• _Your tasks_
1. List every city other than Portland that the article on the Oregon nurses' strike names as a place where nurses have gone on strike.
2. Set down word for word the part of the article on the Oregon nurses' strike that starts with "PORTLAND, Ore.--The 1,500-member" and ends after "the negotiating table.".

By Paul Dean and Eric Ruder | January 11, 2002 | Page 11

PORTLAND, Ore.--The 1,500-member Oregon Nurses Association (ONA) strike at Oregon Health and Science University (OHSU) continues into its fourth week without progress at the negotiating table.

Even though the ONA showed its willingness to make concessions during 12 hours of talks last Friday, hospital officials haven't budged. The ONA was going to put management's most recent unsatisfactory offer to a vote, but then management refused to sign a return-to-work agreement.

Hospital officials insisted that the voting time should be restricted and that the union's bargaining team should not be allowed to talk about the offer during the vote! But the ONA refused to be bullied. "We cannot allow management to restrict our voting process," read a statement on ONA's Web site. "This may be one of the most important decisions we will make in our careers."

"They're planning on punishing nurses by keeping them out longer," said Kathleen Sheridan, an ONA labor representative. "They want to keep them out in the rain and hope that the rain wears them down. But the nurses are just getting angrier," Sheridan told Socialist Worker.

Nurses on the picket line told Socialist Worker that a key issue is management's lack of respect. One nurse pointed out that the average age of nurses is 47 and nearing retirement.

The nursing shortage, at crisis levels across the country, will only get worse as those seeking degrees and good-paying jobs turn away from nursing with its long hours and bad working conditions.

"Management, instead of trying to solve the nursing shortage by making it a more attractive profession, has just said to the nurses, suck it up, deal with it," said Sheridan. "This is a national problem by every yardstick. We've told management they've got to deal with this. It's like a cup--you can only fill it up so far until it overflows. When a nurse's assignment gets too overwhelming, you can no longer provide quality care. That's why this is a critical issue for patients."

Across the U.S., nurses have gone on strike for similar reasons. Five hundred nurses at St. Catherine's of Siena Medical Center in Smithtown, N.Y., have been on strike since November 26 and without a contract since May 2001. In just the last year, nurses in Youngstown, Ohio; Palo Alto, Calif.; and Washington, D.C., have also gone on strike.

• _Given data_
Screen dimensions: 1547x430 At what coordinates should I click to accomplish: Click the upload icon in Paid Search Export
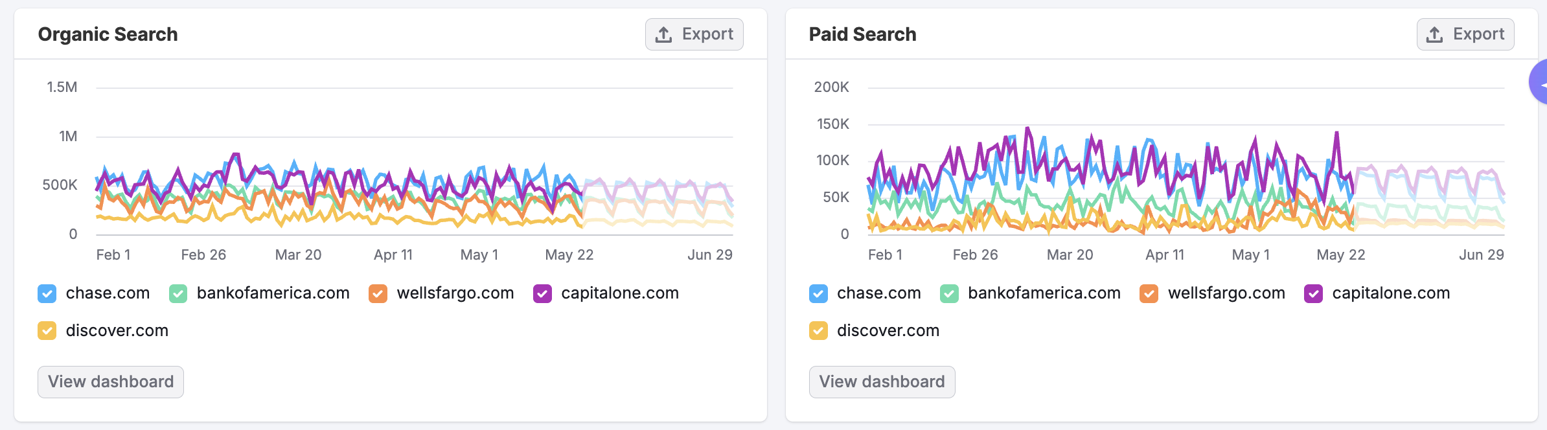[1434, 34]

• _Solutions per task_
1. Smithtown, N.Y.; Youngstown, Ohio; Palo Alto, Calif.; Washington, D.C.

2.
PORTLAND, Ore.--The 1,500-member Oregon Nurses Association (ONA) strike at Oregon Health and Science University (OHSU) continues into its fourth week without progress at the negotiating table.